* _Data shown_:
----

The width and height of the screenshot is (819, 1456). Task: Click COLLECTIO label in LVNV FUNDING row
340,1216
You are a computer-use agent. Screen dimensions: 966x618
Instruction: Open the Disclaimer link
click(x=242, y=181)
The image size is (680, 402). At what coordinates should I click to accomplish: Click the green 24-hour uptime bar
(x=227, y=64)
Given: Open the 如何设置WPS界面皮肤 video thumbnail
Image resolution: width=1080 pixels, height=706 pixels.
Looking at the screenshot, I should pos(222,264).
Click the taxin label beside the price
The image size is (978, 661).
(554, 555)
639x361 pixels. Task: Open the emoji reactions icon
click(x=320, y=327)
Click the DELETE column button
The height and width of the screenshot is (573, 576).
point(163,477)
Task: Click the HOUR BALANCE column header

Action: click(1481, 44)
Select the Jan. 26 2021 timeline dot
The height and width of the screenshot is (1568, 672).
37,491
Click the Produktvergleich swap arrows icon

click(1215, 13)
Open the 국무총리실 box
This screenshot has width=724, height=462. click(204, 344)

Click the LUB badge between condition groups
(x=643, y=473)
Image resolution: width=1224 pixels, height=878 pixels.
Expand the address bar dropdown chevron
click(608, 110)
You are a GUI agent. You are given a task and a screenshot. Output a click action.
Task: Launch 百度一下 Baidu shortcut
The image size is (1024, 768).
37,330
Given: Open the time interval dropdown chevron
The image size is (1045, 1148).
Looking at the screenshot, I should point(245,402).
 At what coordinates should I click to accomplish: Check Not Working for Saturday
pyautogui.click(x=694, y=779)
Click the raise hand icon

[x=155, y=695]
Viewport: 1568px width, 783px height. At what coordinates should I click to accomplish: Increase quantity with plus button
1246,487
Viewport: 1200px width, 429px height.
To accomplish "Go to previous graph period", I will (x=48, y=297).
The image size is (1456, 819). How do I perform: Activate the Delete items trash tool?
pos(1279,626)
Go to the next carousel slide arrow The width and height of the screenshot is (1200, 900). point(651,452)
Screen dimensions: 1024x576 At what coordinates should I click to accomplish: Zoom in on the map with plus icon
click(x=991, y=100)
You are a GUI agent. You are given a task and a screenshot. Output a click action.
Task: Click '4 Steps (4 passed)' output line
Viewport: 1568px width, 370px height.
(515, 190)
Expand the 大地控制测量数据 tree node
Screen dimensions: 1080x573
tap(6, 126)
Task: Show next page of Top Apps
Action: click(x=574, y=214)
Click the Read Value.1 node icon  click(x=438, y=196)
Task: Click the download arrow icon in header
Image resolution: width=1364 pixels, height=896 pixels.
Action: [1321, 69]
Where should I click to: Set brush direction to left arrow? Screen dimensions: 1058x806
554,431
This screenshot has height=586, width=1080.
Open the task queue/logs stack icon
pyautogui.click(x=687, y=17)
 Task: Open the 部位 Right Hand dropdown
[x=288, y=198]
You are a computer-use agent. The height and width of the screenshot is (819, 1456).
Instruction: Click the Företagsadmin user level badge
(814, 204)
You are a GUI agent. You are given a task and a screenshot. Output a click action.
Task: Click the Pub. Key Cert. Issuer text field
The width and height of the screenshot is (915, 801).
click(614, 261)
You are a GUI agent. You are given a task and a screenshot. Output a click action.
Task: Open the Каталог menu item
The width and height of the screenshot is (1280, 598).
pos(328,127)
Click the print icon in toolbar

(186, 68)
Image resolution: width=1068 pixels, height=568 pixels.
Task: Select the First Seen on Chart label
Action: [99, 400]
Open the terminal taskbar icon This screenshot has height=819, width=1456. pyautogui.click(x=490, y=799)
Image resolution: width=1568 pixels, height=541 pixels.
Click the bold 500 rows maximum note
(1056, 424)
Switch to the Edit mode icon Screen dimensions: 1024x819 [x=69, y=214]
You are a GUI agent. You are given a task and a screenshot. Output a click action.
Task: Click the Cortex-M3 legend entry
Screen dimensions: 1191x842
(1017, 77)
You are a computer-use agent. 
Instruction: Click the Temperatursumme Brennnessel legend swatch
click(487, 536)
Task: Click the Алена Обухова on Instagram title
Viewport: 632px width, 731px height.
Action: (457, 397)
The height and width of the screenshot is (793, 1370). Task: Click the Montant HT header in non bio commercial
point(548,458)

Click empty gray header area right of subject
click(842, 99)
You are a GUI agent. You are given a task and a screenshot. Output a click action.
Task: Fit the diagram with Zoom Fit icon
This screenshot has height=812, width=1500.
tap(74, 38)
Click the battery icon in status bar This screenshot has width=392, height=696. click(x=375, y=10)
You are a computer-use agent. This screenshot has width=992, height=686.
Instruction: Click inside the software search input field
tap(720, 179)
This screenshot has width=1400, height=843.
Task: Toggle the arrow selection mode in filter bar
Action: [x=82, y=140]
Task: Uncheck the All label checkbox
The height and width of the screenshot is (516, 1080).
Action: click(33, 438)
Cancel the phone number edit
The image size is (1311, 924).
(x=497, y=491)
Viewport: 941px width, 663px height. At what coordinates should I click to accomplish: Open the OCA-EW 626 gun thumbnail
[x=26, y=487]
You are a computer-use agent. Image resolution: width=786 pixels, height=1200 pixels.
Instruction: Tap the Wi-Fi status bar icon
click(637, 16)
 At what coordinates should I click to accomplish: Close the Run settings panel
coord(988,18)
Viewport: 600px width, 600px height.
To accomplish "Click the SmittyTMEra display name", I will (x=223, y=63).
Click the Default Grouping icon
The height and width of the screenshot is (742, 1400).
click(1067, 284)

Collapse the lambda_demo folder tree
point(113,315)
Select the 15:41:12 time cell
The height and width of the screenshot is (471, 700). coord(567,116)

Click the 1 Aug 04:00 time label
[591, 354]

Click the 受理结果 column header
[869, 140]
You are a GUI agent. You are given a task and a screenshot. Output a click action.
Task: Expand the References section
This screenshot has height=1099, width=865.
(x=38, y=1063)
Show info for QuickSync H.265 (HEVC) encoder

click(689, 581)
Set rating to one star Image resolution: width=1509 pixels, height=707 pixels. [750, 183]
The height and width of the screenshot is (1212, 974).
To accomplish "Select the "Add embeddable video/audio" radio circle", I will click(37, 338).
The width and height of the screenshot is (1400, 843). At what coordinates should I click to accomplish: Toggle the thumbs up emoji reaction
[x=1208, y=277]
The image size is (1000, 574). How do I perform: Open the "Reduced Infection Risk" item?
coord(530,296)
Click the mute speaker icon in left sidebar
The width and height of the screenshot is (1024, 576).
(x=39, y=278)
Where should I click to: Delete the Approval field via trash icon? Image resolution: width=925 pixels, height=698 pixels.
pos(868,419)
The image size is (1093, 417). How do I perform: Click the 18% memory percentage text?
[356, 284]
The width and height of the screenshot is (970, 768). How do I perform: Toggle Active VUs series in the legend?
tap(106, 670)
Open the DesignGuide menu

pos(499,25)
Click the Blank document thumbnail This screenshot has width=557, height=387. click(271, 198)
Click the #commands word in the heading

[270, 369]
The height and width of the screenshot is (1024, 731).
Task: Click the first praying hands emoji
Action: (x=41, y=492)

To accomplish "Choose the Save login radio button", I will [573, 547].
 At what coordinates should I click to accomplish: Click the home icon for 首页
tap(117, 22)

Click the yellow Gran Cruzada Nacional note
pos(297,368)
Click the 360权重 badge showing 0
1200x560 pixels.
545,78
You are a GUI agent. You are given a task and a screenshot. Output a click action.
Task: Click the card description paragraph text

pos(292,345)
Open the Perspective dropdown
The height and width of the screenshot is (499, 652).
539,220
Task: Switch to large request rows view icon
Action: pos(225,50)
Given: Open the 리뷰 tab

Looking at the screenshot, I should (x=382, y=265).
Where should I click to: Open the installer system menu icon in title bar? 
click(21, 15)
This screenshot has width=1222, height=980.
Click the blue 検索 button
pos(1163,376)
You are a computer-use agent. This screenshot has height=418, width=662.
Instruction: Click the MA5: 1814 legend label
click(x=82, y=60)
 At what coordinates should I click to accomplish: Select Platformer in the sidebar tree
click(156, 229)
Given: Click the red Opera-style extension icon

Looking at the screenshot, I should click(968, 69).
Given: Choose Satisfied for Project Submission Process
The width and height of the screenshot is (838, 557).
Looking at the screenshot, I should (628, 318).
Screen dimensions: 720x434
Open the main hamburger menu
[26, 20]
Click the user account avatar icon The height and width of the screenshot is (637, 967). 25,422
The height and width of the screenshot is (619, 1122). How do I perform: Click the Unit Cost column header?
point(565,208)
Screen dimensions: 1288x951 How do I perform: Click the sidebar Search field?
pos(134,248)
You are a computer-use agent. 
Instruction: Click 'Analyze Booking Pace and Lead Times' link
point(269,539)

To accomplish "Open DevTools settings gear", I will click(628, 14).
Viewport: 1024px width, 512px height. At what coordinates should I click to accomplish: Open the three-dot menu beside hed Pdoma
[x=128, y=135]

----

* _How to complete this task_: Determine how many lines of the data above hold the word "node". Output that number only.

* _Your solution_: 2